▶ [EXERCISE]: Write the next few paragraphs of the article on the India–China agreement over Nalanda University, picking up right after its last sentence.

▶ [READING PASSAGE]:
=-=-=
Home Contact Us
Search :
   

India - Articles

Print Bookmark Email Facebook Subscribe
#4155, 29 October 2013
 

India & China: An Assessment of October 2013 Agreements

Nalanda University as a Cultural and Educational Bridge
Namrata Hasija
Senior Research Officer, IPCS
E-mail: namrata@ipcs.org
 

Among the many agreements signed between India and China during Manmohan Singh’s visit, the MoU on Nalanda University for reviving the ancient seat of Buddhist learning, raises interesting questions. Why has China agreed to become a part of the Nalanda University initiative? Will the signing of the agreement between India and
China be of any help to the idea of reviving the Nalanda University?
The idea of reviving Nalanda University has been  a part of Indian political and academic debate for a long time; the real push came when former Indian President APJ Abdul Kalam took the idea to his Singaporean counterpart in 2007.  Ever since many countries like China, Japan and South Korea came forward to support the idea. With their backing, the East Asia Summit (EAS) decided to make the leap from vision to reality. 
The MoU on Nalanda between India and China can be perceived from two perspectives. First is a pan Asian view wherein India has agreed to collaborate with other Asian countries following the true essence of Nalanda, which was a true international university in ancient times attracting students from different countries. Second would be a nationalist perspective, wherein India would portray Nalanda University as an Indian educational institution and promote the same with India as the original seat of Buddhism.
=-=-=
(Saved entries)
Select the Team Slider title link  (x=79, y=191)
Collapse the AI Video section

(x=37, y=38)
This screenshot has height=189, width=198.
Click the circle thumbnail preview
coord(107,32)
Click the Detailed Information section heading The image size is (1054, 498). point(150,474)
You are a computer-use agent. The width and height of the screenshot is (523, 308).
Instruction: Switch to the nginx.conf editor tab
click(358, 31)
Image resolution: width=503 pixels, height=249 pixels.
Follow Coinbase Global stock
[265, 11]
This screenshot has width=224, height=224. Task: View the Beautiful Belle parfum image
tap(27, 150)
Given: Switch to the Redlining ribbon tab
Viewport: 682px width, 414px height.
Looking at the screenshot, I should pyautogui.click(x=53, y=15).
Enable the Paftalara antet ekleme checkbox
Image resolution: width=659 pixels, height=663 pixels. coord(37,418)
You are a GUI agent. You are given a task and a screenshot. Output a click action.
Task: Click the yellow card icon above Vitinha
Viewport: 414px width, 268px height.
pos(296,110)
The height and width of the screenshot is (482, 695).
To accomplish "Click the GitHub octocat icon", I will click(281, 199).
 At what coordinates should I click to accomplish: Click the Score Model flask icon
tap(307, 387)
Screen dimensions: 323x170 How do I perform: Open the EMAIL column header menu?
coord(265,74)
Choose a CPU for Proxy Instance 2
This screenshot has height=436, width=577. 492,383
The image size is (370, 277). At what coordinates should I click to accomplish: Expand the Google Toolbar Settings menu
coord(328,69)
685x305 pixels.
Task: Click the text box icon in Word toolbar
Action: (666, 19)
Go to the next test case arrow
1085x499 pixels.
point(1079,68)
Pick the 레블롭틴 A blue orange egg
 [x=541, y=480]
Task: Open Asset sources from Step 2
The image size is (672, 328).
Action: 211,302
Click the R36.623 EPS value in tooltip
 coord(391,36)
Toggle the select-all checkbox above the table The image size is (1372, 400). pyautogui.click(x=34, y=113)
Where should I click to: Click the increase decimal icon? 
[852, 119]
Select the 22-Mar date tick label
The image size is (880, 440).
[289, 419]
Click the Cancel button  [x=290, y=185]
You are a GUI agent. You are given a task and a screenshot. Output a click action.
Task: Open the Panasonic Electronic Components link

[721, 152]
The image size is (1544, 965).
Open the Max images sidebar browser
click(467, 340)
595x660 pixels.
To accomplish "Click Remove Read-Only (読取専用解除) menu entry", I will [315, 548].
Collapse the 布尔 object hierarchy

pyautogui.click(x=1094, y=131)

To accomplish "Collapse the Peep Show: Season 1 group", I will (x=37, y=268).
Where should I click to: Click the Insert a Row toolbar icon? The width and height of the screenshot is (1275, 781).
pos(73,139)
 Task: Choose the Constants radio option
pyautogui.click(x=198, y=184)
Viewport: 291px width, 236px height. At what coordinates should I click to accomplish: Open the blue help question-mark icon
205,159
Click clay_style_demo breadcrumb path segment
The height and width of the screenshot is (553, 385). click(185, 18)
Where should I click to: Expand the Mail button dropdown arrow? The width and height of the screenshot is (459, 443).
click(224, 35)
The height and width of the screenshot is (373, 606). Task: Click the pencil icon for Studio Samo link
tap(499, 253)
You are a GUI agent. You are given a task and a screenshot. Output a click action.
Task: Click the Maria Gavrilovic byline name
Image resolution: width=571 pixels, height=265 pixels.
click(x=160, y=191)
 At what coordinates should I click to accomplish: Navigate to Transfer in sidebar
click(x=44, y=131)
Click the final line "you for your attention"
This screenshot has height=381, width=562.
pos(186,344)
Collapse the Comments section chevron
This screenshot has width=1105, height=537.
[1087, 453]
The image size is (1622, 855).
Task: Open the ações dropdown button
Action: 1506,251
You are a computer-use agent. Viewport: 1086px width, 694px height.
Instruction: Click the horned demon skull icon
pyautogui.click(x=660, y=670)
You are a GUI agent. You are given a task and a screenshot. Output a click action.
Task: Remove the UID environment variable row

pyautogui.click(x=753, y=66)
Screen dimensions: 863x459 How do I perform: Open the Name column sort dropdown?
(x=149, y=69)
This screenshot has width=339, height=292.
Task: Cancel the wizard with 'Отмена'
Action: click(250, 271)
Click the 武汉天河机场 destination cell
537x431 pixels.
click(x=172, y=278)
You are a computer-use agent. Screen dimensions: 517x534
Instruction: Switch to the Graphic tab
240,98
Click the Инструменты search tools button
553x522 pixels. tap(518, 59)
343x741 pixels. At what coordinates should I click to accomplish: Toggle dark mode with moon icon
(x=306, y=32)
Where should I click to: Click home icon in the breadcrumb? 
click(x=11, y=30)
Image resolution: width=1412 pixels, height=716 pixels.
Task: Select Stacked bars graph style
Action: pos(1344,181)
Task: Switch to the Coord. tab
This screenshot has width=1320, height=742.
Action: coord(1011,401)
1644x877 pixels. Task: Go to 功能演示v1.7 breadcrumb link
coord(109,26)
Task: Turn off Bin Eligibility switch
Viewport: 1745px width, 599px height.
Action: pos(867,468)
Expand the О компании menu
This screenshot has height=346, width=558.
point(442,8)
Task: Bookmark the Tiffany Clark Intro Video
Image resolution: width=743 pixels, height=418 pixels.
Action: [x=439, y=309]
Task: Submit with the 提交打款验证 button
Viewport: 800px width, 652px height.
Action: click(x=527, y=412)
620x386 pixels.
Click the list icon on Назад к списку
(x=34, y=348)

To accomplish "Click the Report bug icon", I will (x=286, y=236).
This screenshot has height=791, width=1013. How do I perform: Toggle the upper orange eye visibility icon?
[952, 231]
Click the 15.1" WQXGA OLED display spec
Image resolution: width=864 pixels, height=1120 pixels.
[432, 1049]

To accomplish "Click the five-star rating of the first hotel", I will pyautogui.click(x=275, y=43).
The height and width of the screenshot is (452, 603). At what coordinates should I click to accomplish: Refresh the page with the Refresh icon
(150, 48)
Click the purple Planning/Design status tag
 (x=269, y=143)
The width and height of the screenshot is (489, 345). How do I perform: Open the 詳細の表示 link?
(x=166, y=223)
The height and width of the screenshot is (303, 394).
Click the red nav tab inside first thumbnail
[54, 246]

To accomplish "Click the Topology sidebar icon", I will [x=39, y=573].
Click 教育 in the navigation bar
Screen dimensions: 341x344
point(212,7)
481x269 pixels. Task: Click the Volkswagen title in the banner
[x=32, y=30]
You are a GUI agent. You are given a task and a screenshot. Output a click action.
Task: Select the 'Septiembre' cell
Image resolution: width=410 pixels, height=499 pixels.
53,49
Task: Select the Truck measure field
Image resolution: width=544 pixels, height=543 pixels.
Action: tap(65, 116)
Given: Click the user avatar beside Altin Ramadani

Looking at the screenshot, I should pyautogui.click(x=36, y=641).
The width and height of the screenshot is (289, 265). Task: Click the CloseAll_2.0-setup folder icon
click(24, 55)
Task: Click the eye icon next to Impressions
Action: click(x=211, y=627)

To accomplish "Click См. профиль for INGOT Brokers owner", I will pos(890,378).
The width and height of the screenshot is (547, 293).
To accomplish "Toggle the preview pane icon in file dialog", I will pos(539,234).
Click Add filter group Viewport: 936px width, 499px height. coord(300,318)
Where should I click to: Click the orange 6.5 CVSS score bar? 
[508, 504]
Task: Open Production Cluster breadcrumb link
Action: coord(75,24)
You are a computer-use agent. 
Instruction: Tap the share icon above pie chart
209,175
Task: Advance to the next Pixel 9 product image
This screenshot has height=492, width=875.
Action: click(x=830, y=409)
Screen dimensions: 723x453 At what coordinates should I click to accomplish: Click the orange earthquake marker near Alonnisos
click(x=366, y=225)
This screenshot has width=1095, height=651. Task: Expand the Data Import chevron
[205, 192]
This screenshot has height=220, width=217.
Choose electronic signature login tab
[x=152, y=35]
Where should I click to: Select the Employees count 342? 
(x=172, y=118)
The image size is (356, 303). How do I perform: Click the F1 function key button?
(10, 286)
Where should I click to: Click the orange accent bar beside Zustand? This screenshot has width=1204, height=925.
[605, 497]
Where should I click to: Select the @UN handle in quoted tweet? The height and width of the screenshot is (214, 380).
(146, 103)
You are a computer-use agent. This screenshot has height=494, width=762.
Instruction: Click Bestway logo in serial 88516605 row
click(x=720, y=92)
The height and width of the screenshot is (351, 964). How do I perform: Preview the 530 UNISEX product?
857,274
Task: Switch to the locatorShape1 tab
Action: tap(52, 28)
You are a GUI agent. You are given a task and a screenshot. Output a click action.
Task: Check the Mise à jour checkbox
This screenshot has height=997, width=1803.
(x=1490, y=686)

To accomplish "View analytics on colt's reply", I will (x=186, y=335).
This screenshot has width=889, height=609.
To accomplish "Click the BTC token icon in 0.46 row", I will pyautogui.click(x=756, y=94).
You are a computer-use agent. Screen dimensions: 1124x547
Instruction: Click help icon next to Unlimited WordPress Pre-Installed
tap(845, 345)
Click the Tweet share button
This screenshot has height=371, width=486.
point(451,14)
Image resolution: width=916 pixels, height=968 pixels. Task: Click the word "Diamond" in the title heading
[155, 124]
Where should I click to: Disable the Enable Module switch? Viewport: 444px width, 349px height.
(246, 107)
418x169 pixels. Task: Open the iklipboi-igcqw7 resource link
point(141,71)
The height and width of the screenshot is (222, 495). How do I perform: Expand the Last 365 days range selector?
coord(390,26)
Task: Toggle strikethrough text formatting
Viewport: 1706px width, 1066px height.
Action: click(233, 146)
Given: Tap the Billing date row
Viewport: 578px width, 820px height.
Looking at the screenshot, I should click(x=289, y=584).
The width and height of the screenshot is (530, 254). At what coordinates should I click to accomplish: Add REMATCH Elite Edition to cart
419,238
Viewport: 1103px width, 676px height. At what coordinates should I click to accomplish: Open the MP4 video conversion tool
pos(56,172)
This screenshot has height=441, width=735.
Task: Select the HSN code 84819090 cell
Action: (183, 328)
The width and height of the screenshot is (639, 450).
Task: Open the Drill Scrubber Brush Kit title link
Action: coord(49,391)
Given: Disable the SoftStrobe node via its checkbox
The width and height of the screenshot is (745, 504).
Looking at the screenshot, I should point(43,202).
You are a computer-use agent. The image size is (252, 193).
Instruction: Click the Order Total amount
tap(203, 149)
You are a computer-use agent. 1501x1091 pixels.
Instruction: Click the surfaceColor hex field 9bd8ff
=-=-=
▶ [THE ANSWER]:
 
The second approach, if implemented, would make it difficult for India to garner financial and logistical support for building an international university from scratch. Thus, projecting the university and its history as both Indian and Asian has helped in gaining support from numerous Asian countries of the EAS summit to come together for this purpose.  The revival would benefit India in two ways - greater integration with the East Asian community on the basis of a shared culture, and creating a valuable strategic understanding in Asia Pacific and also attracting foreign investment for local development and infrastructure in the poor regions of Bihar. 
Articles 1 and 2 of the agreement support this very notion as they state that “an international institution known as Nalanda University which will be a non-state, non-profit, self governing international institution is established” and “the objective of establishing the brightest and the most dedicated students from all the countries…..to build an Asian community of learning…to impart education towards capacity building of Asian nations.”
For China the MoU serves many purposes. First, it fulfils its international projection of peaceful and positive engagement with India in accordance with it ‘good neighbourly policy’. China has shown its interest from the beginning when Ye Xiaowen, during the inauguration ceremony of the Xuan Zang memorial in 2007, said that Buddhism has played an important role in establishing communication and cultural exchange between the two countries in the past. It also serves another purpose for China in portraying to the world that China considers Buddhism as an integral part of Chinese culture and history. This is against the image that has been portrayed because of its struggle with the Dalai Lama and religious freedom being the main thrust of demanding independence from Beijing.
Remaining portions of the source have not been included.